While a few large Third World countries – in particular China – have made massive strides over the last 75 years, they too remain contained, though they now actively challenge that containment. In other smaller Global South countries, such as Indonesia and the Philippines, there is virtually no process of industrialisation, with just tiny pockets of law level manufacture and assembly. This situation constrains the development of a modern proletariat, both in size and consciousness. Formal education systems are not constructed for an industrialising society. Education through the experience of exposure to industry and a society which itself is industrialisation is also weak, or not present at all. Among the stunted capitalist class, the scale of capital accumulation is negligible and dependent on rent.
Anti-capitalist political struggle in “the West”, especially socialist struggle, was underpinned by an industrialising society coming after the scientific and bourgeois revolutions. The great 19th century socialists, such as Marx, were building upon the revolution in culture that had already seriously begun. In Indonesia and the Philippines, although to different degrees and in their own way, face the challenge of developing an anti-capitalist process of transformation without either an industrializing society, with the capacity to produce abundance, or a completed national and cultural revolution. There is much more to an uncompleted national (democratic) revolution than the land question, as crucial as it also is. The modern working class is miniscule, while the informal proletariat and rural working masses are the majority.
If a national revolution is unfinished, what forces can be the agency for completing it? Is completing such a national and cultural revolution possible in this era without a simultaneous social revolution?
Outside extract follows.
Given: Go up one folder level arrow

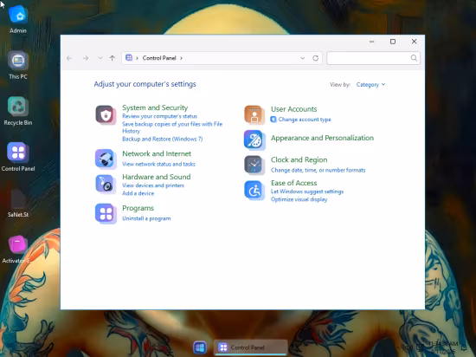Looking at the screenshot, I should [113, 58].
What is the relationship between class and nation as agency for transformational change?
SPEAKER and REACTOR
Max Lane is a scholar-activist and expert on Indonesian politics and society. The translator into English of Praemodya Ananta Toer’s Buru Quartet, he is Visiting Senior Fellow, Institute of Southeast Asian Studies in Singapore. Max Lane is also the author of, among other books, The Urban Mass Movement in the Philippines 1983-1987 (1990) and Indonesia Out of Exile How Pramoedya’s Buru Quartet Killed a Dictatorship (forthcoming 2023).
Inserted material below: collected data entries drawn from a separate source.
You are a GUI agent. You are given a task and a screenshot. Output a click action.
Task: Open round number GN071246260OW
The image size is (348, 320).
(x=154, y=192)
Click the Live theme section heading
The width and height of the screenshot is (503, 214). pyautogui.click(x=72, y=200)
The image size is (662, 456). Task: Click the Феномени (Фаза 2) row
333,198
Joel Rocamora (the reactor) is former Executive Director, Institute for Popular Democracy. He is the author Nationalism in Search of Ideology: The Indonesian Nationalist Party, 1946-1965.
ABOUT
The event is part of the UP World Experts Lecture Series, and organized by the Program on Alternative Development (AltDev), Center for Integrative and Development Studies, University of the Philippines; and the UP Office of International Linkages. For inquiries, please contact AltDev at [email protected]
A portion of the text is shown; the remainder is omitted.